*PROBLEM DETAILS*
Repeat exactly the lines of the entries below from the one with "Подписаться (996, 415)" through the one with "Certification (567, 2358)", both ends included, and nothing else.

(AVAILABLE RECORDS)

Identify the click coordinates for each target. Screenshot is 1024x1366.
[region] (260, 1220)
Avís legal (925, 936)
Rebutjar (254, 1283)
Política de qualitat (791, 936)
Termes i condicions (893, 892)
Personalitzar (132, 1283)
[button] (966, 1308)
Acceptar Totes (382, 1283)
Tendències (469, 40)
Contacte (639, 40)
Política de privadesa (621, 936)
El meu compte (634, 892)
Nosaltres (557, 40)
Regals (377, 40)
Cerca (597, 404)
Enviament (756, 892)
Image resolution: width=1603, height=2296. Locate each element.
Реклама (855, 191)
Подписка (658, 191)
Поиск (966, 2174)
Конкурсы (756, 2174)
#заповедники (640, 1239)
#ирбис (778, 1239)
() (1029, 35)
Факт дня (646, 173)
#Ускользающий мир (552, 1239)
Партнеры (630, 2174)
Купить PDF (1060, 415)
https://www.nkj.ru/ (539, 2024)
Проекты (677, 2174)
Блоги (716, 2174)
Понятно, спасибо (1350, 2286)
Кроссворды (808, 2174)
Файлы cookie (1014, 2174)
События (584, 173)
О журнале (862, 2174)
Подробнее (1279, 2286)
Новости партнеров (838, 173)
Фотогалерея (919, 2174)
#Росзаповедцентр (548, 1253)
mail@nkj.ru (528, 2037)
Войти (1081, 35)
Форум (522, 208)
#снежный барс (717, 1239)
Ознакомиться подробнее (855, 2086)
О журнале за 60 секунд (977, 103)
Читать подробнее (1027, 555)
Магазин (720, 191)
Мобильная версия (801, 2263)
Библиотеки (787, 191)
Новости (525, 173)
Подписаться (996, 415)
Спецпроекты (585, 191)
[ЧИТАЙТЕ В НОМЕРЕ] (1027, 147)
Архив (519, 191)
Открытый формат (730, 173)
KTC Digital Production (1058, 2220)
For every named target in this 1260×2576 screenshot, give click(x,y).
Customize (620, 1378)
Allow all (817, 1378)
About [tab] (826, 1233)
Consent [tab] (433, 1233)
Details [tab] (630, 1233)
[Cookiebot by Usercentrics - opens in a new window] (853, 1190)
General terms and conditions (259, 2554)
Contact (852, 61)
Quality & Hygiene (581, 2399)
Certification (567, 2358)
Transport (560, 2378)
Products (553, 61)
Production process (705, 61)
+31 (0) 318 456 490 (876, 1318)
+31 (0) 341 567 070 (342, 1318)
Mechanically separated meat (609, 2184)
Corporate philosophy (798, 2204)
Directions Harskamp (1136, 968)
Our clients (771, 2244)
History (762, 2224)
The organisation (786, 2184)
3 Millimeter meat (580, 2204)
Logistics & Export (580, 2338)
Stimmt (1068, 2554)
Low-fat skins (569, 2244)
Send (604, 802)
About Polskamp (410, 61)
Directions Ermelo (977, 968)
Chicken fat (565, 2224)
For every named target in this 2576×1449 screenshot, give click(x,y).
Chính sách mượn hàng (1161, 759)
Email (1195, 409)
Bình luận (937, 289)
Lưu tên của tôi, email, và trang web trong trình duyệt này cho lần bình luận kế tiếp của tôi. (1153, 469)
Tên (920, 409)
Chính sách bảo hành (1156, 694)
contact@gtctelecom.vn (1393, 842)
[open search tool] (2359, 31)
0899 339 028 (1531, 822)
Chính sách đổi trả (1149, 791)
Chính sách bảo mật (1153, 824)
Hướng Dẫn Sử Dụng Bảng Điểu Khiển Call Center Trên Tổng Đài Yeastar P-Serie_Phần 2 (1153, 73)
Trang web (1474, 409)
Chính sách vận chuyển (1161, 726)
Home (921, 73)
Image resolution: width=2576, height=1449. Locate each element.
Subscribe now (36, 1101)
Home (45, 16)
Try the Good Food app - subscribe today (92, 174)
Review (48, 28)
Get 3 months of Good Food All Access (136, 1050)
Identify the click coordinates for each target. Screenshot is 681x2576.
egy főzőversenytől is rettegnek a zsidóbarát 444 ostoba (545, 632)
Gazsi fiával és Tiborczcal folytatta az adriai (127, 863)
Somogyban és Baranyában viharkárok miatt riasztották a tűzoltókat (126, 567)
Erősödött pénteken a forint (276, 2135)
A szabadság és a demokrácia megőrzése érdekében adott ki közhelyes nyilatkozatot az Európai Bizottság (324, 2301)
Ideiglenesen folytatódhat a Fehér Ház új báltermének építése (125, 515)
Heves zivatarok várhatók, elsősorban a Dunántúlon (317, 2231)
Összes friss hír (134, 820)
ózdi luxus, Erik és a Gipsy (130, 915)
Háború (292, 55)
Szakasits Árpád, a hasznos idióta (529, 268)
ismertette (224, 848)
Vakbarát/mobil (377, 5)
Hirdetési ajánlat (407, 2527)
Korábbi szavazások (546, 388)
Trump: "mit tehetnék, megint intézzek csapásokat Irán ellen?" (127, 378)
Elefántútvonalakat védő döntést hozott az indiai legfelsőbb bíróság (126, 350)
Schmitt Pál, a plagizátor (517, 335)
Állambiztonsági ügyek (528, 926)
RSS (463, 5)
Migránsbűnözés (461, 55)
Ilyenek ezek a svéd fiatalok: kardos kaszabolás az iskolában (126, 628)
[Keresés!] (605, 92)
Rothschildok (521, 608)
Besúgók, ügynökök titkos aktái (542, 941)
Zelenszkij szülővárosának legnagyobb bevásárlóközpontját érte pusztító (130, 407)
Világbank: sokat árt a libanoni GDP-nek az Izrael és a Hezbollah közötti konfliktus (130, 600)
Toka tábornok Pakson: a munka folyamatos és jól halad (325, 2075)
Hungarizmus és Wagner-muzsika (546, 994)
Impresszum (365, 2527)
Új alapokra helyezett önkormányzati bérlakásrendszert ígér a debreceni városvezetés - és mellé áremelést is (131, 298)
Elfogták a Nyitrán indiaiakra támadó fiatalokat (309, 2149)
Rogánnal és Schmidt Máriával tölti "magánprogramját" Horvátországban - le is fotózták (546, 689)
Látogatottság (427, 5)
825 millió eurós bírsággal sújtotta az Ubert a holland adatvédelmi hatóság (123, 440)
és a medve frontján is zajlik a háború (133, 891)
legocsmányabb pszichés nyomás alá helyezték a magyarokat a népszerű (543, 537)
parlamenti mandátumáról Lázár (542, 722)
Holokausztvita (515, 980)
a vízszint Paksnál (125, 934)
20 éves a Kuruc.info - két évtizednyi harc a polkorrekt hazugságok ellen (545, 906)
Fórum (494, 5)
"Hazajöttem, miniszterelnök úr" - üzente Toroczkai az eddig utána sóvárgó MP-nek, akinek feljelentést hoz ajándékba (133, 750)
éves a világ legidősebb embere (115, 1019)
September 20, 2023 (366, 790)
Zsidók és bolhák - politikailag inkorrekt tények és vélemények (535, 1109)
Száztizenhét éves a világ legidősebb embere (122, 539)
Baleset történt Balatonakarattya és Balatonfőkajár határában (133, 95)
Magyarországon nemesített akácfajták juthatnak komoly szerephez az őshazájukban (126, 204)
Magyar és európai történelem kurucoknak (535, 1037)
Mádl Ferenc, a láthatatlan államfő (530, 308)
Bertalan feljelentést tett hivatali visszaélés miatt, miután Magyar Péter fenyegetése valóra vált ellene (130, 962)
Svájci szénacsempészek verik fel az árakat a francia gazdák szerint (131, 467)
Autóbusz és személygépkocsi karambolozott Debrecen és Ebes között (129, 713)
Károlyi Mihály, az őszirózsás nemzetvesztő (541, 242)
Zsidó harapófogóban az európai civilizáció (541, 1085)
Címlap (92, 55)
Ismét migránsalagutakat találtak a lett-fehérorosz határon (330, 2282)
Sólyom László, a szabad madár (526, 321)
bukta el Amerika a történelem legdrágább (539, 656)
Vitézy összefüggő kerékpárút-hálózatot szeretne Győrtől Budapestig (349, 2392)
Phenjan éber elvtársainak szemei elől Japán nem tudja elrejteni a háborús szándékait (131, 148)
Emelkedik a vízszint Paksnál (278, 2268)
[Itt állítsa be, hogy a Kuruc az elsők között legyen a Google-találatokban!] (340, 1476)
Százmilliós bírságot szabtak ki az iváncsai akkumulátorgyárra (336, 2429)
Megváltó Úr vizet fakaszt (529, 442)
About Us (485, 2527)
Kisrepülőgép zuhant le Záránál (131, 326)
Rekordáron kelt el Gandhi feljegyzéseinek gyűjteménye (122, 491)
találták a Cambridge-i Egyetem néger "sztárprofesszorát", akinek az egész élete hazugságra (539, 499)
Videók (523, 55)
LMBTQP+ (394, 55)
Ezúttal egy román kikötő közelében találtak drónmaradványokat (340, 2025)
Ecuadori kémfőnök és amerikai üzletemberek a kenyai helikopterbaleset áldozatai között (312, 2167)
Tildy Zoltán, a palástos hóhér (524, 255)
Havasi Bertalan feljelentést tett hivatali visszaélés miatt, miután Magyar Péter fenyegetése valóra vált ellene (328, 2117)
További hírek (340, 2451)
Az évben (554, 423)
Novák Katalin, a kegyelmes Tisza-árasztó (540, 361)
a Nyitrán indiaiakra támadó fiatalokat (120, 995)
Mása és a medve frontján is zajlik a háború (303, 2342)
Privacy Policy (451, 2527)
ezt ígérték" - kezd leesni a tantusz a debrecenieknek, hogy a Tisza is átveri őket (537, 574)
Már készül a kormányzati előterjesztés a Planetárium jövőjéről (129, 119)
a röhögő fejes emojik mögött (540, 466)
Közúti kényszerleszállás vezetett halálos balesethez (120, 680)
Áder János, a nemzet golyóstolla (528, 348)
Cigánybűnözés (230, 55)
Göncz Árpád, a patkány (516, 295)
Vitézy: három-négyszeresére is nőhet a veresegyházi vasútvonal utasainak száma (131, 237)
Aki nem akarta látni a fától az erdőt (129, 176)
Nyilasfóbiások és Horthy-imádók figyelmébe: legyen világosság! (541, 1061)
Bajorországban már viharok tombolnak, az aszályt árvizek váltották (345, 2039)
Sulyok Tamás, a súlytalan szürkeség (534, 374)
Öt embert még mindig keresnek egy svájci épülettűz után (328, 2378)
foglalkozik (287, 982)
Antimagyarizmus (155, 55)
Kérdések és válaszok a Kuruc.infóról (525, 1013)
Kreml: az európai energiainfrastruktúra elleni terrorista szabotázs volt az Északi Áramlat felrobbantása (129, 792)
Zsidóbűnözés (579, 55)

(End AVAILABLE RECORDS)

*SOLUTION TO THE EXERCISE*
Подписаться (996, 415)
Спецпроекты (585, 191)
[ЧИТАЙТЕ В НОМЕРЕ] (1027, 147)
Архив (519, 191)
Открытый формат (730, 173)
KTC Digital Production (1058, 2220)
For every named target in this 1260×2576 screenshot, give click(x,y).
Customize (620, 1378)
Allow all (817, 1378)
About [tab] (826, 1233)
Consent [tab] (433, 1233)
Details [tab] (630, 1233)
[Cookiebot by Usercentrics - opens in a new window] (853, 1190)
General terms and conditions (259, 2554)
Contact (852, 61)
Quality & Hygiene (581, 2399)
Certification (567, 2358)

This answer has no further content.